Run it with --verbose to watch Claude think in real time:

🔧 [MCP] [NOTION API] Post Search
💭 [Claude] A page already exists for today. I'll update it instead of creating a new one.
🔧 [MCP] [NOTION API] Get Block Children
🔧 [MCP] [NOTION API] Patch Page
💭 [Claude] Properties updated. Now deleting 14 old blocks...
🔧 [MCP] [NOTION API] Delete A Block
🔧 [MCP] [NOTION API] Delete A Block
...
🔧 [MCP] [NOTION API] Patch Block Children
💭 [Claude] Done!
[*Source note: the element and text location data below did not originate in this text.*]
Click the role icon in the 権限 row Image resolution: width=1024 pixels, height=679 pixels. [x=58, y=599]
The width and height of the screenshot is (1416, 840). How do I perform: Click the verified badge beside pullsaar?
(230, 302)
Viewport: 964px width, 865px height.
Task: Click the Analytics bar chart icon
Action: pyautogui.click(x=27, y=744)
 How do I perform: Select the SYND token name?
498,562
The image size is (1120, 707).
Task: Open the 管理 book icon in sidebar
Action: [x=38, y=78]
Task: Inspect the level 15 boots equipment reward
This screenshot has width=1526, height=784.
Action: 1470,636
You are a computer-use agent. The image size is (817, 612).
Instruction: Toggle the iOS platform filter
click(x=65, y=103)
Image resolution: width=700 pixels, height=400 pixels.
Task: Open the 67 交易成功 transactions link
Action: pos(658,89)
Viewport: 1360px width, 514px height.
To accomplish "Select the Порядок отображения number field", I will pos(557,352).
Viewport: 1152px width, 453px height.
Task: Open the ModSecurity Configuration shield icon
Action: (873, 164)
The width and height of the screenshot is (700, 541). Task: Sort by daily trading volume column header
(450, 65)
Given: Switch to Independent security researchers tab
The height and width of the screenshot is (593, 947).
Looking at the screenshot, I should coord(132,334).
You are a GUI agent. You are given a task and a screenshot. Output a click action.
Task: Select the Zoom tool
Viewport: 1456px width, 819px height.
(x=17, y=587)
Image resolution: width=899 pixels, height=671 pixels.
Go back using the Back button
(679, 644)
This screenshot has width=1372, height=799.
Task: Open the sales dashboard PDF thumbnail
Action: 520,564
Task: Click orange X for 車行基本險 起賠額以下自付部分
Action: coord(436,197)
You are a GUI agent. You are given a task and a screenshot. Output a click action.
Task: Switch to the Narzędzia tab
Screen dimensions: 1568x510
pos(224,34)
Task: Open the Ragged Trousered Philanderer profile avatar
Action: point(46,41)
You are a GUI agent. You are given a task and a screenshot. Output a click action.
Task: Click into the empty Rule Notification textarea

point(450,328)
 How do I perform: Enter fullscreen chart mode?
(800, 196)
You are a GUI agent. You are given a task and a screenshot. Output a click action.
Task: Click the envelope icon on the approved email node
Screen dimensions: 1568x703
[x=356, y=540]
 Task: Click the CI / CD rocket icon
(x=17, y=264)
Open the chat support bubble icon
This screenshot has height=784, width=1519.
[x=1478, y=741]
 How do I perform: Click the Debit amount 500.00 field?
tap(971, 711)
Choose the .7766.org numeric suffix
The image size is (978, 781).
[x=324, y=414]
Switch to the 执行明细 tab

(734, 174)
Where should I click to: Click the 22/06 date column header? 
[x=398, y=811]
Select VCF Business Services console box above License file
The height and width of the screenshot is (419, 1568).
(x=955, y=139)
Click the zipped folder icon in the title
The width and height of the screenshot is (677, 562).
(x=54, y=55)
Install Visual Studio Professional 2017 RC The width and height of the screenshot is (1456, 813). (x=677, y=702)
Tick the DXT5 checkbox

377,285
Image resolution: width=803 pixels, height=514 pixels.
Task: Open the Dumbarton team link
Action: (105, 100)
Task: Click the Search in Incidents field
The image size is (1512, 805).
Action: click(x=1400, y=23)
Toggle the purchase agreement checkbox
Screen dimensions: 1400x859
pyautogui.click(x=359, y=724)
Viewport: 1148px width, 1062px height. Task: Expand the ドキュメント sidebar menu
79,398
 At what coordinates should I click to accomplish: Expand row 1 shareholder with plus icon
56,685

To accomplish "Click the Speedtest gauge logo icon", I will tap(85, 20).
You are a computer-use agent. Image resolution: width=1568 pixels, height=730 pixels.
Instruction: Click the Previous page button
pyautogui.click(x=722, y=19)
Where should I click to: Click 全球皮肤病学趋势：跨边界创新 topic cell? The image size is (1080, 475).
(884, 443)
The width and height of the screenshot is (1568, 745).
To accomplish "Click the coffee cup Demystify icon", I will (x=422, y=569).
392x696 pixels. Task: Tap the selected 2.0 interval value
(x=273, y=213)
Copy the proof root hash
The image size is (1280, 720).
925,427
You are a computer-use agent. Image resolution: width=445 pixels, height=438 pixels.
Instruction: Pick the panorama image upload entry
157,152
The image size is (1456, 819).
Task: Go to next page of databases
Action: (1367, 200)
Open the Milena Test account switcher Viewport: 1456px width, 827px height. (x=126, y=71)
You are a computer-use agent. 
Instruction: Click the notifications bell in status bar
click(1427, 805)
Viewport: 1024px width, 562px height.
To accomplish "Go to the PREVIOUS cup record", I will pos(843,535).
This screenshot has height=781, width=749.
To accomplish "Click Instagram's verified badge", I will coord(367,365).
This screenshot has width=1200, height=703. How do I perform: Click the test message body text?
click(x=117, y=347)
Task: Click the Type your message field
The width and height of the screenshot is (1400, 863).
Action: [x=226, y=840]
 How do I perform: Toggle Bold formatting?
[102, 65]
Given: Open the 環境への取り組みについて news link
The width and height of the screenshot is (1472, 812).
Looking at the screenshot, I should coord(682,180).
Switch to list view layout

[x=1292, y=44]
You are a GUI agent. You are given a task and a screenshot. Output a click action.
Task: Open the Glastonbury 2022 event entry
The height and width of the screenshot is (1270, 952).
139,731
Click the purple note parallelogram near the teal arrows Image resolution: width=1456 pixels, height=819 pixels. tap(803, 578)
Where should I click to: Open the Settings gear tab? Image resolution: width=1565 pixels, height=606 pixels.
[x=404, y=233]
Here's the standup page: https://notion.so/...

Why MCP matters

Traditional approach (manual glue code)

// Traditional: you write every API call by hand
const existing = await notion.databases.query({ database_id, filter });
if (existing.results.length > 0) {
  const blocks = await notion.blocks.children.list({ block_id });
  await Promise.all(
    blocks.results.map(b => notion.blocks.delete({ block_id: b.id }))
  );
  await notion.pages.update({ page_id, properties });
  await notion.blocks.children.append({ block_id, children });
} else {
  await notion.pages.create({ parent, properties, children });
}

MCP approach (Claude‑driven)

// MCP approach: Claude navigates the Notion API autonomously
for await (const message of query({
  prompt: `Write today's standup page in the Standup Log DB.
           Check if a page exists for ${todayISO()} — update it if so, create it if not.
           Use callout blocks with these sections: Yesterday, Today, Blockers.`,
  options: {
    mcpServers: {
      notion: {
        command: 'npx',
        args: ['-y', '@notionhq/notion-mcp-server'],
        env: {
          OPENAPI_MCP_HEADERS: JSON.stringify({
            Authorization: `Bearer ${NOTION_API_KEY}`,
            'Notion-Version': '2022-06-28',
          }),
        },
      },
    },
    allowedTools: ['mcp__notion__*'],
    permissionMode: 'acceptEdits',
  },
})) { /* … */ }

Benefits

FeatureTraditionalMCP
IdempotencyManual checks requiredClaude checks if today’s page exists and updates it automatically
Resilience to API changesBreaks on schema changesClaude adapts its tool usage at runtime
Readability / DebuggingLots of boilerplateVerbose mode shows exactly what Claude is doing and why
Dry‑run / VerboseRequires custom loggingBuilt‑in --dryRun and --verbose flags

Quick Start

# Clone the repo
git clone https://github.com/elpic/notion-of-progress
cd notion-of-progress

# Install dependencies
npm install

# Set up environment variables
cp .env.example .env
# Edit .env and add NOTION_API_KEY and ANTHROPIC_API_KEY

# Create the Notion databases automatically
npm run setup

Running the Stand‑up

mise run standup

Dry‑Run Mode

mise run standup -- --dry-run

--dry-run previews the summary without touching Notion—perfect for testing.

MCP Server Configuration

The @notionhq/notion-mcp-server normally requires OAuth for the hosted version, but you can run it locally via stdio with an internal integration token—no OAuth needed.

mcpServers: {
  notion: {
    command: 'npx',
    args: ['-y', '@notionhq/notion-mcp-server'],
    env: {
      OPENAPI_MCP_HEADERS: JSON.stringify({
        Authorization: `Bearer ${config.notion.apiKey}`,
        'Notion-Version': '2022-06-28',
      }),
    },
  },
},

Key Insight: Spawning the MCP server as a local subprocess with the internal token in the headers makes the whole project work seamlessly.